Il Bunker del Führer

Sul finire dell’aprile 1945 Hitler era ormai asserragliato nel proprio bunker berlinese. Da Est le armate sovietiche occhieggiavano a pochi chilometri dal Reichstag e quelle americane, da ovest, non erano molto più lontane. L’avventura nazista era finita con la disfatta di Stalingrado, la Ratkrieg (guerra dei ratti) come la definirono gli uomini del 6° corpo d’armata tedesco. Al suo comando il generale Friederich Paulus, impegnato nel piano d’invasione denominato “Barbarossa”. Ci erano andati vicini i nazisti: erano arrivati a 20 km da Mosca. Poi la disfatta. Lo Stato Maggiore tedesco aveva ben avvertito Hitler dei rischi che l’invasione della Russia comportava. Ma il Führer, ubriaco di potere e in preda a delirio di onnipotenza, aveva sovrastimato le forze dell’esercito tedesco. Così, non seguì il consiglio dei suoi generali e mandò 3,5 milioni di uomini sul confine sovietico. Ma nulla può il numero dei soldati, se il ghiaccio blocca carrarmati e cannoni a -30°C. Nel febbraio 1943 la Sesta armata tedesca era in ginocchio e dovette ripiegare verso casa, nonostante lo zio Adolph continuasse a sbraitare che dovevano resistere.

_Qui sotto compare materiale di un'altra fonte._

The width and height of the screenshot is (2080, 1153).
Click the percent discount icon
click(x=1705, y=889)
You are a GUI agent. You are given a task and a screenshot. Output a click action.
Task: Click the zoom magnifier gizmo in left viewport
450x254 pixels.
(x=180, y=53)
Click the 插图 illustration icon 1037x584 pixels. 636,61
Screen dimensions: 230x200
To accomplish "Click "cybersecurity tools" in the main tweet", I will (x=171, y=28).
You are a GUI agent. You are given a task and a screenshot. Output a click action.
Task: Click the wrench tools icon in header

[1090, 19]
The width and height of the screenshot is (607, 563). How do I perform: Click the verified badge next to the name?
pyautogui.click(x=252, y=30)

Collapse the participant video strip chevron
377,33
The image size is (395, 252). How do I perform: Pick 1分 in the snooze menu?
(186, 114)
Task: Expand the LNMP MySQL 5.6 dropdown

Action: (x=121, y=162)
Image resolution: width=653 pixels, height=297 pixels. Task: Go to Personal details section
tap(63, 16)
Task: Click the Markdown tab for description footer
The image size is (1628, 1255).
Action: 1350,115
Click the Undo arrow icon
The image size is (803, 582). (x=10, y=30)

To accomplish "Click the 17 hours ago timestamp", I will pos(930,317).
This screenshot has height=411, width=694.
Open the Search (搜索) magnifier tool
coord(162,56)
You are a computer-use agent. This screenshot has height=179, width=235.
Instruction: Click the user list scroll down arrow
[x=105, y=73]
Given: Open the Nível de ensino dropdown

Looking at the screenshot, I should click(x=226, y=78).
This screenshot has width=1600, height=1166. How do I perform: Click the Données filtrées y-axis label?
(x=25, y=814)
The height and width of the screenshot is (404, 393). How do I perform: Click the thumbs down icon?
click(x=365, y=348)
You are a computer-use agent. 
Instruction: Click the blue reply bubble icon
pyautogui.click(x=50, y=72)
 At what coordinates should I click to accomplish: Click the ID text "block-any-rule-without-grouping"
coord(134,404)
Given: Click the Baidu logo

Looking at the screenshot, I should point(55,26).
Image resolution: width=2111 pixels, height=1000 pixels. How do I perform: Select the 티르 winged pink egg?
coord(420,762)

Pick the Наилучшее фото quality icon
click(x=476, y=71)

Grazie poi alla brillante idea giapponese di bombardare Pearl Harbour, gli Americani erano entrati in guerra pure loro e nel 1944 avevano messo piede in Europa, sbarcando ad Anzio e in Normandia. Insomma, nella primavera 1945 la Germania era presa su tre fronti: quello francese e quello italiano (dagli Americani) e quello orientale (dai Sovietici). Hitler da tempo si era chiuso in se stesso. Incapace di accettare i fatti, continuava a impartire ordini con l’impeto che teneva nei suoi comizi dell’Olympia Stadion. I generali lo guardavano attoniti, mentre lui, privo ormai d’ogni controllo – sempre che mai ne avesse avuto uno – martoriava una carta militare appesa al muro. Una carta sulla quale spostava divisioni corazzate, fanteria, artiglieria e flotte aeree che esistevano ormai solo nella sua fantasia. Ordinava manovre a tenaglia, controffensive di “inaudita potenza”. E i generali tacevano. Sapevano bene infatti che era inutile contraddirlo. Chi ci si fosse provato a dirgli che era un folle e che  doveva decretare la resa, avrebbe fatto una pessima fine. Ma erano anche tra incudine e martello: non osavano contrastarlo, ma nemmeno avevano più i mezzi militari per obbedire ai suoi folli ordini e soddisfare le sue farneticanti aspettative di successo. Venivano così trattati da vigliacchi, traditori, incapaci e insubordinati. Perché di tutto quel disastro che gli stava intorno, Hitler sapeva solo vedere nei suoi generali quella che ai suoi occhi era bieca disobbedienza. Dopo qualche giorno, finalmente, si decise a liberare il mondo dalla sua improvvida presenza e si avvelenò col cianuro. Era il 30 aprile 1945. Morì portando con sé la certezza che la Germania aveva perso perché non gli aveva obbedito. Morì con l’idea di essere circondato da incapaci e vigliacchi, da traditori. Incapace di capire che al disastro la Germania ce l’aveva portata proprio lui, coi suoi febbricitanti sogni di gloria, si rifiutò fino all’ultimo istante di vedere la realtà per quello che era. Decine di milioni di esseri umani perirono così per i suoi piani paranoici. D’altronde, che fosse un pazzo lo si poteva capire anche soltanto dalla morbosa attenzione per l’esoterismo e le forze soprannaturali. Forze grazie alla padronanza delle quali il III Reich avrebbe dovuto dominare il mondo. Almeno, questo secondo lui e chi gli dava retta. Ma più che il soprannaturale poterono i cannoni, russi e americani. Come volevasi dimostrare.

Tacere di fronte alla follia, illude solo di vivere tranquilli. Ma non evita la disfatta.